• **WHAT TO WORK ON**
Please put the lines from the one containing "Task: Click the tab-scroll left arrow" through the end of the lines into a JSON list of strings, one string per line, skipping blank lines. Leave the pictures out.

• **SOURCE MATERIAL**
* Begin *

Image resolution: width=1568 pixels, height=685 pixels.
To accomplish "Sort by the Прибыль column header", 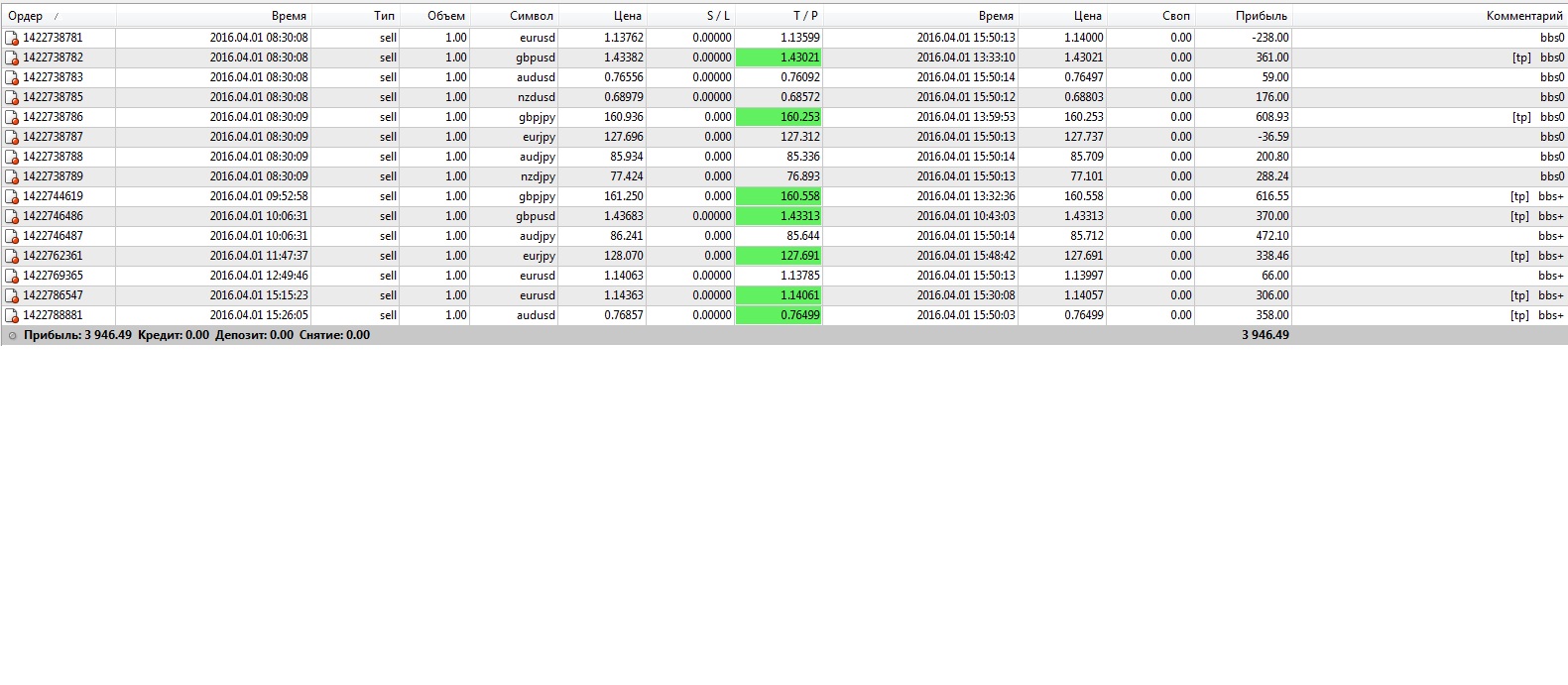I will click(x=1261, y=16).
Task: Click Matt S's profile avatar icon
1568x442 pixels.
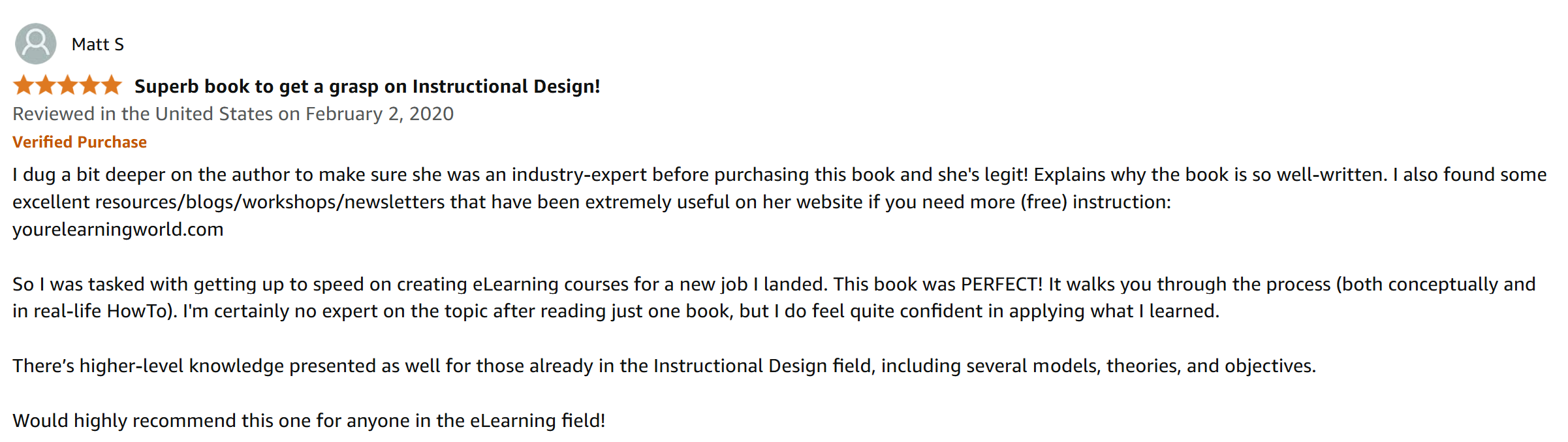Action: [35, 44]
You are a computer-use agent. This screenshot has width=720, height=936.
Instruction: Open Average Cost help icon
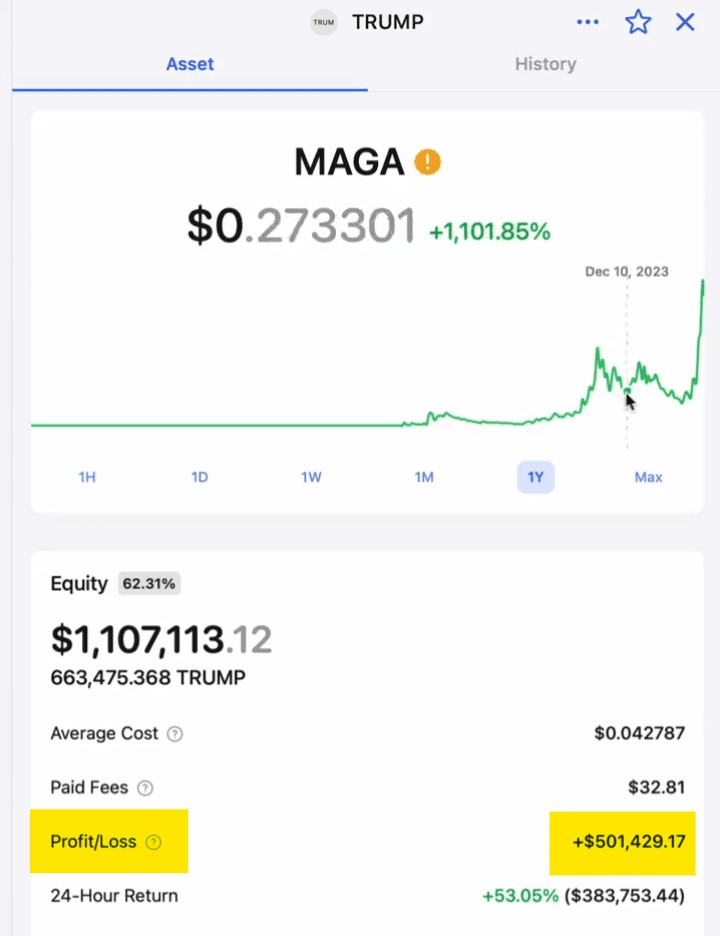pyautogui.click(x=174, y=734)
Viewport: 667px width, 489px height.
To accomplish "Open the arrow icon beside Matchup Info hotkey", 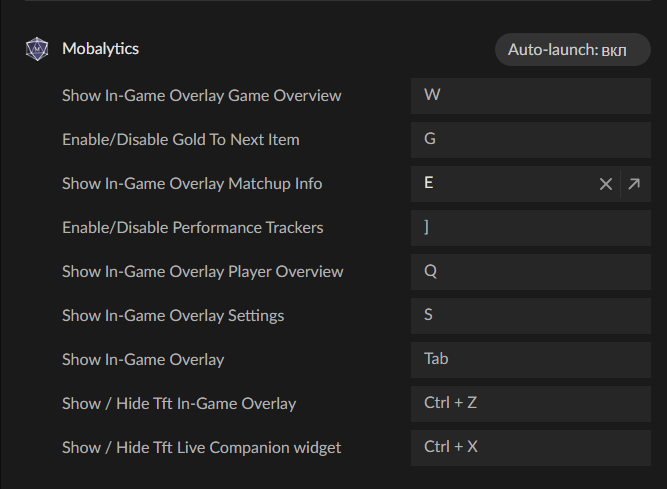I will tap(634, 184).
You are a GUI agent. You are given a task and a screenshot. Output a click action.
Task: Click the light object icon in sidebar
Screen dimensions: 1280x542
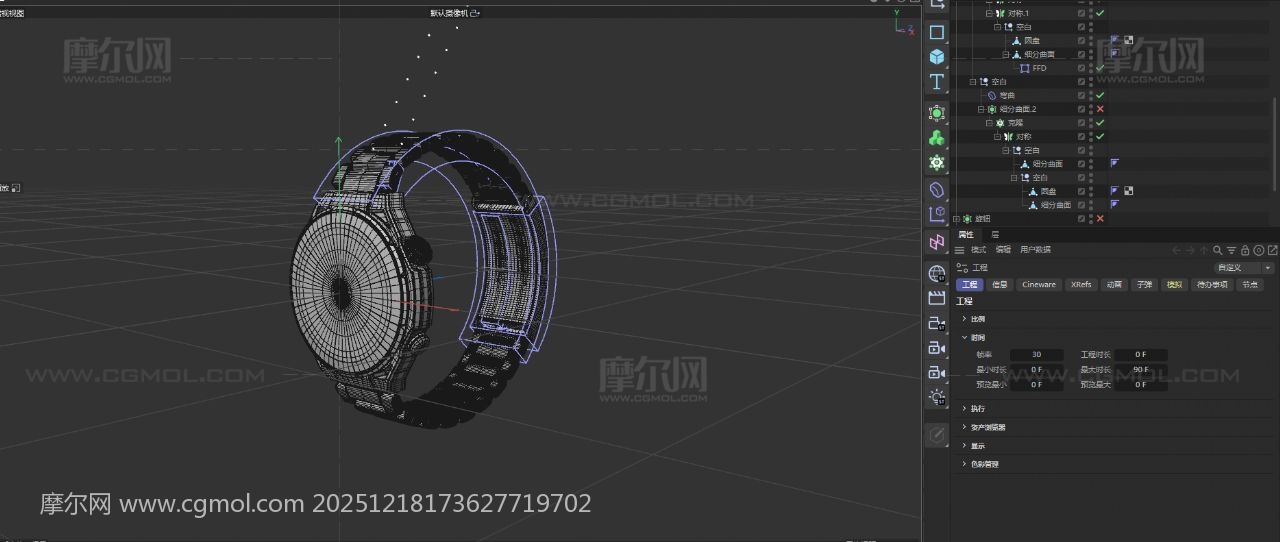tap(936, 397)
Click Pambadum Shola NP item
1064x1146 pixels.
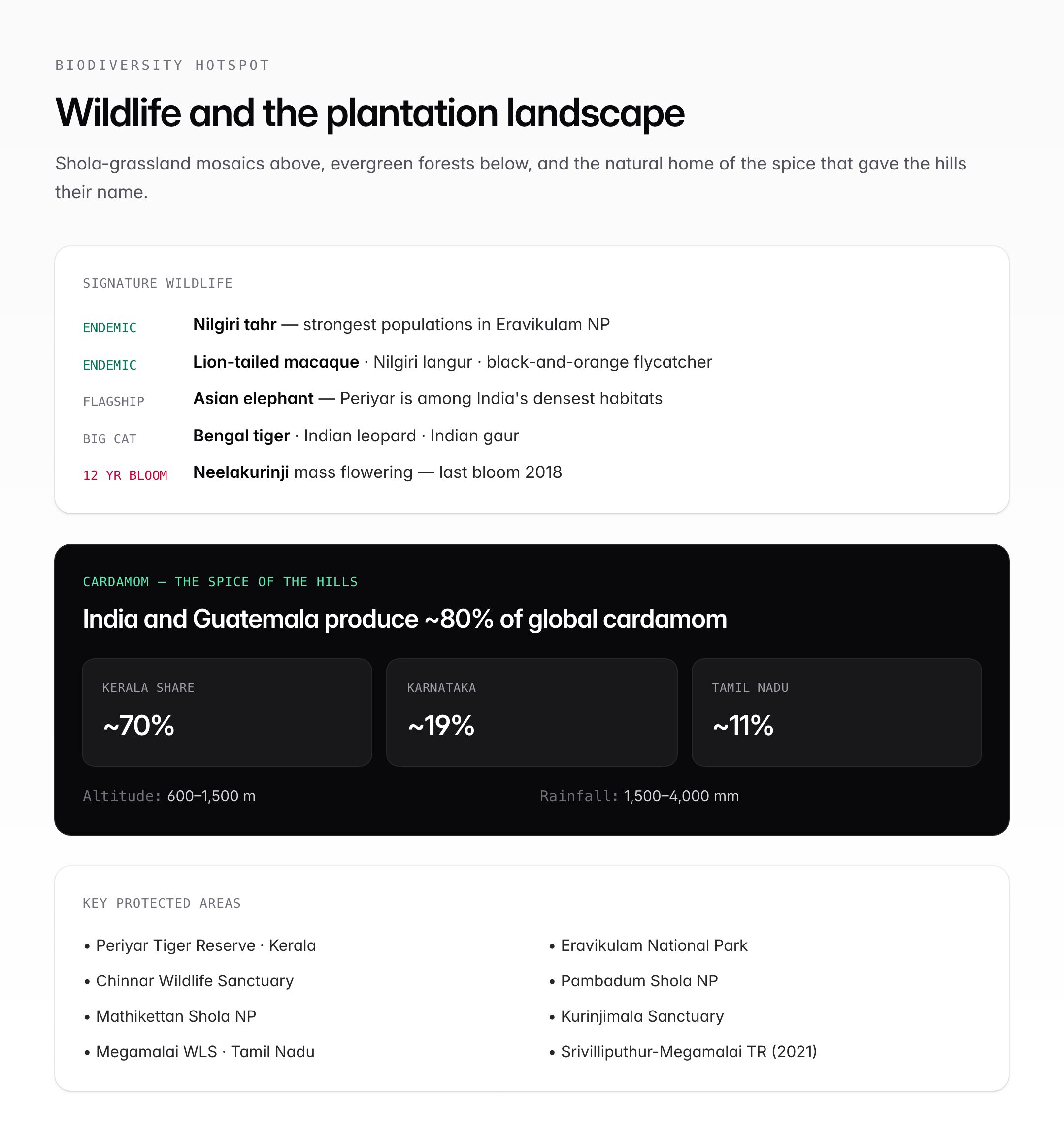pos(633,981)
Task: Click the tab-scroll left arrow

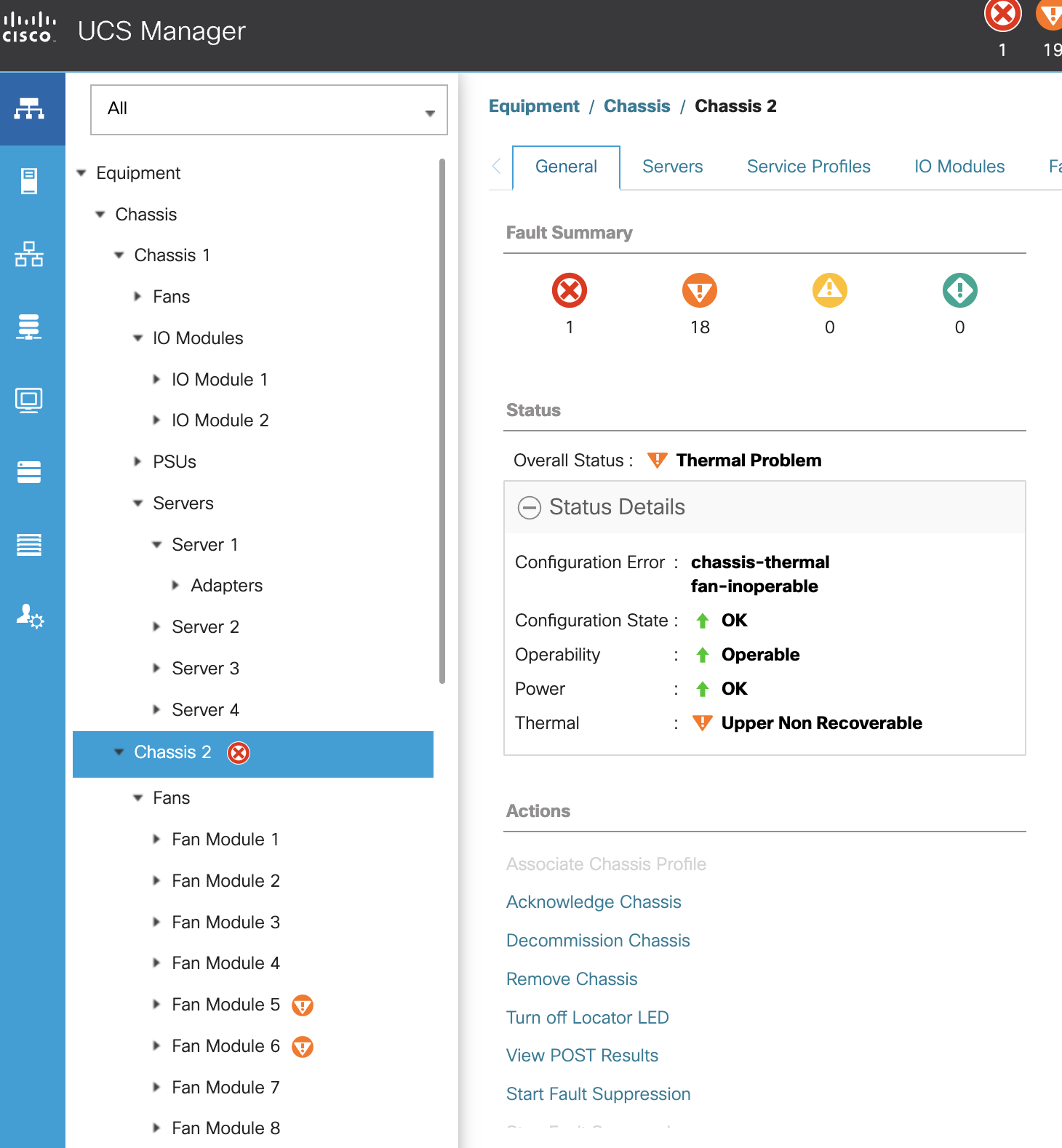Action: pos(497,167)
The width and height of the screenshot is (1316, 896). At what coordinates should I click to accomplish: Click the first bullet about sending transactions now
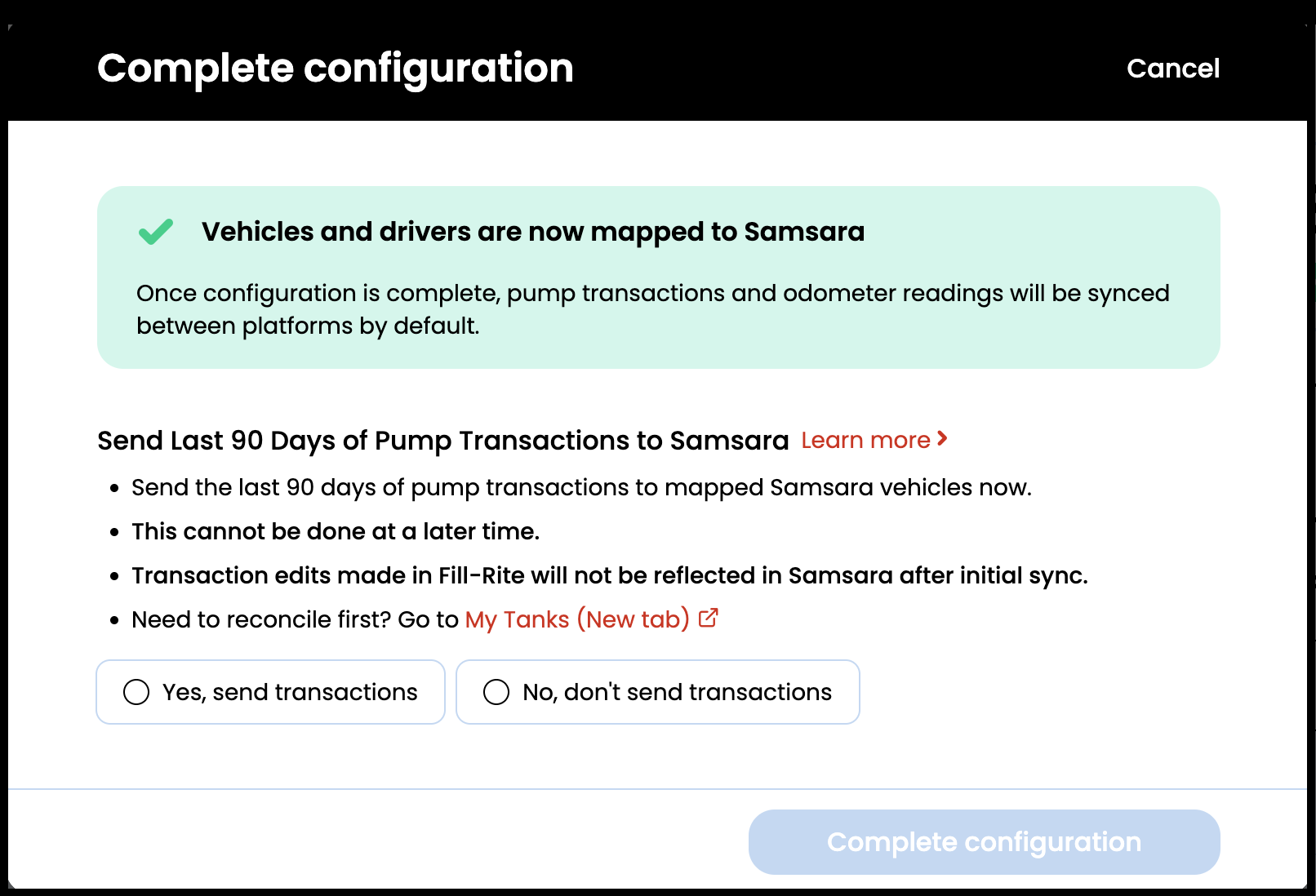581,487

* End *

• **FINISHED EXERCISE**
[
  "Task: Click the tab-scroll left arrow",
  "Action: pos(497,167)",
  "The width and height of the screenshot is (1316, 896). At what coordinates should I click to accomplish: Click the first bullet about sending transactions now",
  "581,487"
]